- DVD cover
- Directed by: Greg Tiernan
- Written by: Sharon Miller
- Based on: The Railway Series by Wilbert Awdry
- Produced by: Nicole Stinn
- Narrated by: Michael Angelis (UK); Michael Brandon (US);
- Edited by: Kevin Pavlovic
- Music by: Robert Hartshorne
- Production company: HIT Entertainment
- Distributed by: HIT Entertainment
- Release dates: September 8, 2009 (US); October 12, 2009 (UK);
- Running time: 60 minutes
- Country: United Kingdom
- Language: English
- Box office: $137,630

= Thomas & Friends: Hero of the Rails =

Thomas & Friends: Hero of the Rails is a 2009 British animated adventure film and the third feature-length special based on the British television series Thomas & Friends. The film was produced and distributed by HIT Entertainment with animation production by Canadian-based Nitrogen Studios. The movie centres on Thomas finding a long-lost engine from Japan named Hiro and attempting to repair him, opposed by malicious private engine Spencer.

The film entered pre-production in September 2008, was produced alongside the thirteenth series starting with January 2009 and was delivered in May 2009. The special marks the addition of full computer animation into the television series replacing the live-action models used previously, and the addition of a full voice cast; with voice actors Ben Small and Martin Sherman becoming the voices for Thomas the Tank Engine in the UK and US respectively.

Thomas & Friends: Hero of the Rails premiered in theatres in the United States on September 8, 2009, and later released direct-to-video in the United Kingdom on October 12.

==Plot==

Spencer returns to Sodor to help the Duke and Duchess of Boxford with the construction of their new summer house. After Spencer becomes a nuisance to all of the other engines by teasing and bossing them around, Thomas accepts Spencer's challenge to a contest of strength, taking heavy cargo around the island. Thomas' brakes fail after climbing a tall hill, and he runs out of control through an overgrown, abandoned line. There, Thomas finds an old abandoned Japanese D51 Class tender engine named Hiro, said to be one of Sodor's first engines. Hiro does not want Sir Topham Hatt to find out about him, fearing he will be scrapped, so Thomas promises to keep his secret and work to make Hiro the "Master of the Railway" once again. Later, he's taken to the Sodor Steamworks for repairs, where he finds old parts for Hiro. He takes them with permission from Victor, the engine who works at the Steamworks, only to later discover that Hiro's hiding place is dangerously close to the Duke and Duchess's new summer house. Thomas concludes that he must be careful when visiting Hiro; Spencer could find out about him and tell Sir Topham Hatt.

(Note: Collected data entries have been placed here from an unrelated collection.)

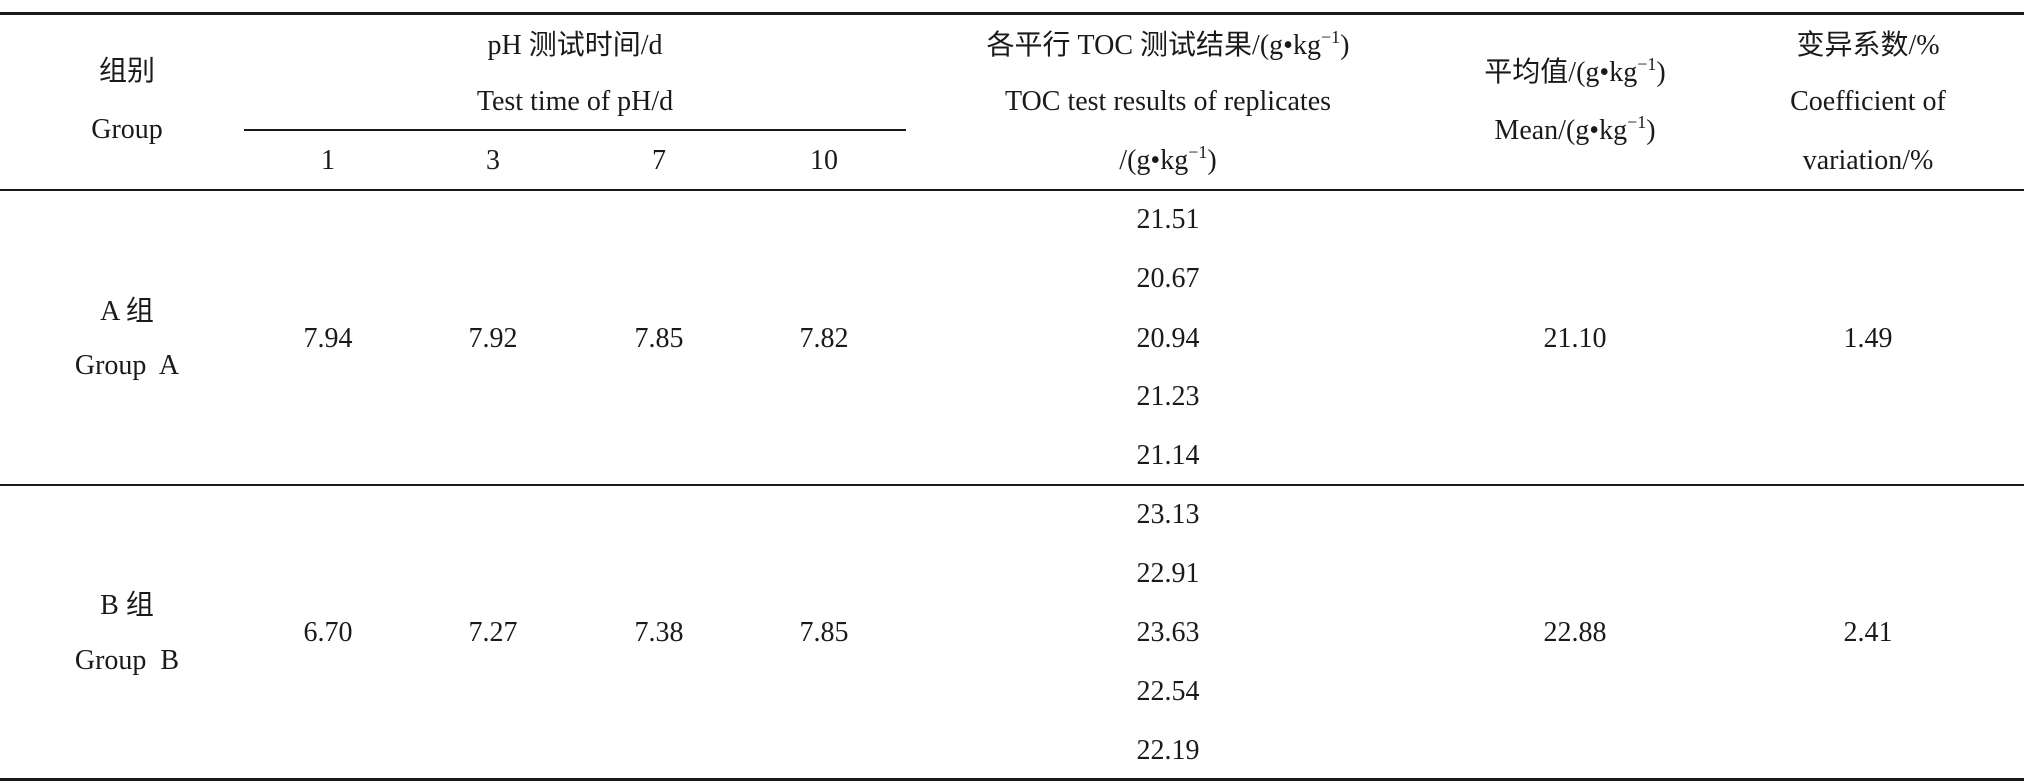 The height and width of the screenshot is (784, 2024). What do you see at coordinates (1575, 129) in the screenshot?
I see `header-mean-en: Mean/(g•kg−1)` at bounding box center [1575, 129].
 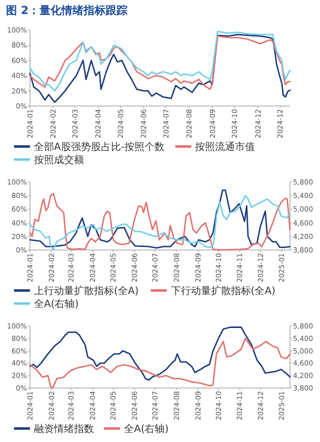 What do you see at coordinates (223, 291) in the screenshot?
I see `legend-label: 下行动量扩散指标(全A)` at bounding box center [223, 291].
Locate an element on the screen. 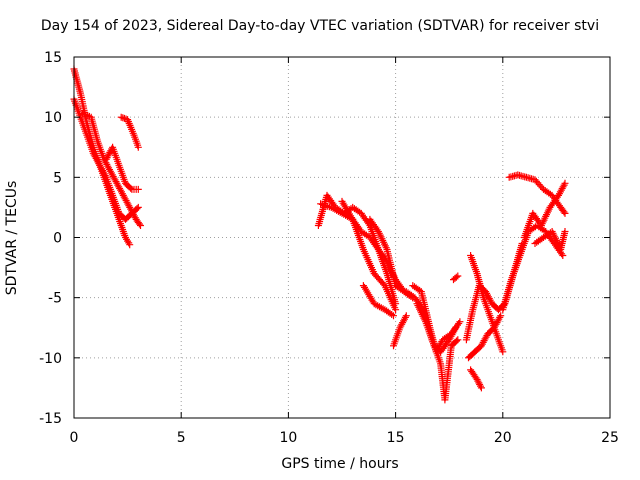  y-axis-label: SDTVAR / TECUs is located at coordinates (12, 238).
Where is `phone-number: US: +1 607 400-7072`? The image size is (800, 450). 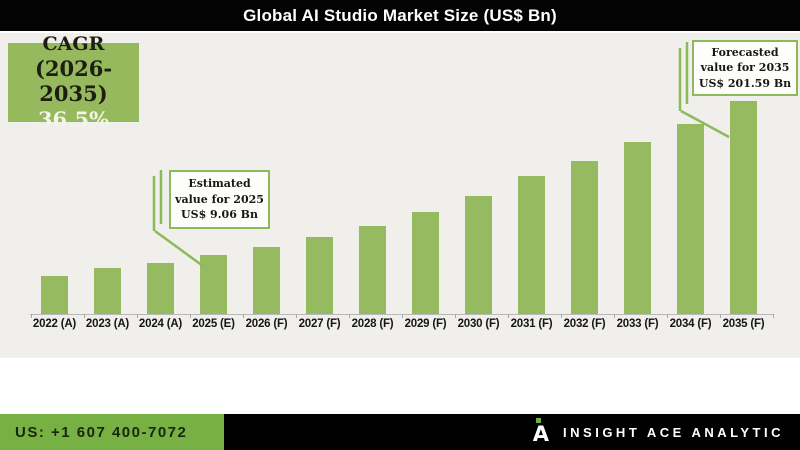
phone-number: US: +1 607 400-7072 is located at coordinates (102, 432).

The following day, Thomas tells Percy about Hiro and asks him to do his own job while he looks after Hiro. Percy misplaces his own mail trucks and breaks down while doing Thomas' job, so Thomas brings him to the Steamworks. Sir Topham Hatt finds out about this and scolds Thomas by forcing him to do Percy's work. With nobody else to ask for help, Thomas and Percy tell the rest of their friends—Gordon, James, Edward, Henry, Toby, and Emily—about Hiro. They all work together in bringing Hiro new parts, distracting Spencer, and keeping the operation secret from Sir Topham Hatt while Thomas and Percy try to find the missing mail trucks. Hiro makes friends with all of the engines but gradually grows homesick. On the day that Hiro's final part (his water injector) is to be delivered, Spencer discovers Percy's mail trucks, only to be cornered by Thomas, James and Toby. Sir Topham Hatt accuses Spencer of stealing the trucks and demands he return them to Percy.

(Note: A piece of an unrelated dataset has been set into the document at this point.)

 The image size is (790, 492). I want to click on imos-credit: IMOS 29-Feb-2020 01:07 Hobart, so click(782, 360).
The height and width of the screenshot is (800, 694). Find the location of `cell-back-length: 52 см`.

While Thomas and Hiro wait for Percy with the water injector, they hear Spencer's whistle and run. Spencer finds them and gives chase, but without the last part, Hiro falls apart and is forced to a stop. Spencer is suddenly distracted by Gordon while Thomas moves Hiro to a new hiding place. The Duke and Duchess are furious with Spencer for abandoning his own work, and Thomas asks to assist him, in order to keep an eye on Spencer and to regain the trust of Sir Topham Hatt. Meanwhile, the other engines visit Hiro to keep his spirits up. When Thomas finally decides to tell Sir Topham Hatt about Hiro, Spencer tries to stop him, but he is foiled by a rickety bridge that collapses beneath him.

When Thomas explains Hiro's situation to Sir Topham Hatt, he reassures Thomas that he would never have scrapped the "Master of the Railway", and the following day, Thomas and Percy bring him to the Steamworks. There, Victor, his assistant Kevin the crane, and the workmen work together to restore Hiro. Once he is repaired, Hiro, with Rocky the breakdown crane, rescues Spencer, and they work with Thomas on the summer house. Spencer later apologizes to the two engines and befriends them. Hiro misses Japan, so Sir Topham Hatt arranges for Hiro to return home. A farewell party is held at the docks, and Thomas promises Hiro that Sodor will always be his second home.

== Voice cast ==
- Togo Igawa as Hiro

===United Kingdom===
- Ben Small as Thomas and Toby
- Keith Wickham as Edward, Henry, Gordon, James, Percy and the Fat Controller
- Teresa Gallagher as Emily, Mavis and the Duchess of Boxford
- Matt Wilkinson as Spencer, Victor, Kevin, Rocky and the Duke of Boxford

===United States===
- Martin Sherman as Thomas and Percy
- William Hope as Edward, Toby, Rocky and the Duke of Boxford
- Kerry Shale as Henry, Gordon, James, Kevin and Sir Topham Hatt
- Jules de Jongh as Emily, Mavis and the Duchess of Boxford
- Glenn Wrage as Spencer
- David Bedella as Victor

==Merchandise and tie-ins==
To promote the film, the 2009 Day Out with Thomas events in North America was known as "The Hero of the Rails Tour" was held at locations such as the Illinois Railway Museum, where guests could participate in activities such as arts and crafts or ride on a 15-ton replica of Thomas the Tank Engine.

A mobile app (entitled Thomas & Friends: Hero of the Rails) was developed by Callaway Digital Arts and released on 13 May 2011. Kirkus Reviews rated the app positively, commenting that it "delivers the same predictable experience they relish in video and book form, gently augmented with interactive enhancements."

A video game adaptation of the film was also released on the Wii and Nintendo DS in Europe on 20 August 2010. It was set to be released in North America, but was quietly cancelled.

The movie was adapted into a Little Golden Book by the same name, which released on 11 May 2010.

==Reception==
DVD Talk gave a mixed review for Hero of the Rails, stating that it could be worth a rental while overall criticizing the film's plot, modernizations, and stating that it "[felt] like a poorly-thought-out extension of the series, designed simply to introduce a new format and score some cash." Common Sense Media gave the film three stars, as they felt that it would not disappoint fans of the series but that it was also your "typical Thomas tale". About.com gave the movie four stars, opining that while the film looked better than they expected and praised the film for the value lessons it imparted, it was also "unremarkable compared to every other Thomas CGI animated children's movie".